最近在学习语音识别,了解到前缀beam search的思想是把具有相同前缀的路径合并起来,比如[1,1,_]
and [_,1,_]
(可以看到,_
表示空白标记)。
基于这种理解,我实现了我的一个版本,可以使用如下伪代码进行简化:
def prefix_beam_search(y, beam_size, blank):
seq_len, n_class = y.shape
logY = np.log(y)
beam = [([], 0)]
for t in range(seq_len):
buff = []
for prefix, p in beam:
for i in range(n_class):
new_prefix = list(prefix) + [i]
new_p = p + logY[t][i]
buff.append((new_prefix, new_p))
# merge the paths with same prefix'
new_beam = defaultdict(lambda: ninf)
for prefix, p in buff:
# 'norm_prefix' can simplify the path, [1,1,_,2] ==> [1,2]
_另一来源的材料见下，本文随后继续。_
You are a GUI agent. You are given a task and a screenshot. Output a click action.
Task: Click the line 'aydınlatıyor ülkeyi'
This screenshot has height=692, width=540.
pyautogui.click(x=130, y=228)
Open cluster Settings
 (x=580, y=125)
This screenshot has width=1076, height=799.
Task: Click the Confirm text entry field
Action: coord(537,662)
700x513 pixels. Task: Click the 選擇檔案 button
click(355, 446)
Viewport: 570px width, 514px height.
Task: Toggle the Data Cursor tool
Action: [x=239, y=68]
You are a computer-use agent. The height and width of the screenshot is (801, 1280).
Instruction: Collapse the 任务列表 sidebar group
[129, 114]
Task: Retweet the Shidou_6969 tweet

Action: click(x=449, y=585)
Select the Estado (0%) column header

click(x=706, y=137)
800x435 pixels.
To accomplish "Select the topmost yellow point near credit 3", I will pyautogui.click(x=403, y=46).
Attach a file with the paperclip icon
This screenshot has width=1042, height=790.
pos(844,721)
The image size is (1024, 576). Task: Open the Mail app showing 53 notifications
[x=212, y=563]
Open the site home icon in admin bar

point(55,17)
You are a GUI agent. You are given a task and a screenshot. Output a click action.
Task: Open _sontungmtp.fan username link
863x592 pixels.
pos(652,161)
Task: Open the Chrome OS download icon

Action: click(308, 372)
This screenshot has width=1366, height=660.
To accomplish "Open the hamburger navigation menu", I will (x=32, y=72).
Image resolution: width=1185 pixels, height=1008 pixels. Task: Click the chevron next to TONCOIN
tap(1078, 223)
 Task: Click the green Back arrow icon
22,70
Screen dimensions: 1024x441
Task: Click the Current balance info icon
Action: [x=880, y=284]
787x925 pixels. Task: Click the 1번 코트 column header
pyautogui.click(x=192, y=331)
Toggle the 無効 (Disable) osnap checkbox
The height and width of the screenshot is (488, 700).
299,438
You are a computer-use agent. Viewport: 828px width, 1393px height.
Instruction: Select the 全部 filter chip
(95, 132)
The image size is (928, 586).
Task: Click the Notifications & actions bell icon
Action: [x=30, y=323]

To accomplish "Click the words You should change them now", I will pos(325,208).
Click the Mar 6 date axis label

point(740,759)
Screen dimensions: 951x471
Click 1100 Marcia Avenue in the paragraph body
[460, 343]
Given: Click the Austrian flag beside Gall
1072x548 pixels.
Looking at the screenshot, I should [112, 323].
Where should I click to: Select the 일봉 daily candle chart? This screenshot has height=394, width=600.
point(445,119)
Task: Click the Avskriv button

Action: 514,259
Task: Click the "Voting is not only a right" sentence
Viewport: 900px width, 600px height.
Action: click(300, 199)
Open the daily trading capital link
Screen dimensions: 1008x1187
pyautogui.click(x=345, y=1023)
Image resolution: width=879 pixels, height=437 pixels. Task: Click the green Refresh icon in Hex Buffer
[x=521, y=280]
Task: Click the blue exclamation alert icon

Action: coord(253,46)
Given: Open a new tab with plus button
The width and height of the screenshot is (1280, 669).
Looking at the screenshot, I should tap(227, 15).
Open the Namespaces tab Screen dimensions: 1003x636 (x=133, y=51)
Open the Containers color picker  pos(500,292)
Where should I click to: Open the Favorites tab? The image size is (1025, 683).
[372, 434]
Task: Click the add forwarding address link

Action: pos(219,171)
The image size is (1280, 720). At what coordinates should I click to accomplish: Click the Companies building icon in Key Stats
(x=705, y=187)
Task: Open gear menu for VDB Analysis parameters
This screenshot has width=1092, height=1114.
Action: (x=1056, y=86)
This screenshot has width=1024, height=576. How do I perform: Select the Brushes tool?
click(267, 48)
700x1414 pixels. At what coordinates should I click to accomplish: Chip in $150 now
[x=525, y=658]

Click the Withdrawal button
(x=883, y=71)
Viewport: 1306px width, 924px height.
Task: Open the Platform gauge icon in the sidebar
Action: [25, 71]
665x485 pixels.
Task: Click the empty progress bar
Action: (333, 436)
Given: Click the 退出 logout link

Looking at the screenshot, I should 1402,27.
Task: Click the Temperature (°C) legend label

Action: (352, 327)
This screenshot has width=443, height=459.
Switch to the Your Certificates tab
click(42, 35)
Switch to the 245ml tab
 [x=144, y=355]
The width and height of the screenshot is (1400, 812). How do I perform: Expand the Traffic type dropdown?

# However, the ending 'blank' is retained, [1,1,_] ==> [1,_]
prefix = norm_prefix(prefix, blank)
new_beam[prefix] = logsumexp(new_beam[prefix], p)
# choose the best paths
new_beam = sorted(new_beam.items(), key=lambda x: x[1], reverse=True)
beam = new_beam[: beam_size]
return beam
但是我在网上找到的大多数版本(根据论文)都是这样的:
def _prefix_beam_decode(y, beam_size, blank):
T, V = y.shape
log_y = np.log(y)
beam = [(tuple(), (0, ninf))]
for t in range(T):
new_beam = defaultdict(lambda: (ninf, ninf))
for prefix, (p_b, p_nb) in beam:
for i in range(V):
p = log_y[t, i]
if i == blank:
new_p_b, new_p_nb = new_beam[prefix]
new_p_b = logsumexp(new_p_b, p_b + p, p_nb + p)
new_beam[prefix] = (new_p_b, new_p_nb)
continue
end_t = prefix[-1] if prefix else None
new_prefix = prefix + (i,)
new_p_b, new_p_nb = new_beam[new_prefix]
if i != end_t:
new_p_nb = logsumexp(new_p_nb, p_b + p, p_nb + p)
else:
new_p_nb = logsumexp(new_p_nb, p_b + p)
new_beam[new_prefix] = (new_p_b, new_p_nb)
if i == end_t:
new_p_b, new_p_nb = new_beam[prefix]
new_p_nb = logsumexp(new_p_nb, p_nb + p)
new_beam[prefix] = (new_p_b, new_p_nb)
beam = sorted(new_beam.items(), key=lambda x: logsumexp(*x[1]), reverse=True)
beam = beam[:beam_size]
return beam
两者的结果不同,我的版本倾向于返回更长的字符串。而且我不太了解主要的两个方面:
- 我的版本有什么细节没有考虑到吗?
- 通用版本同时生成新前缀,
new_prefix = prefix + (i,)
无论前一个的结尾是否与给定的's'相同。例如,旧前缀是[a,a,b]
and,当添加新字符 s 时,都保存[a,a,b]
和[a,a,b,b]
。如果这样做有什么目的?它会导致重复计算吗?
期待您的回答,提前致谢!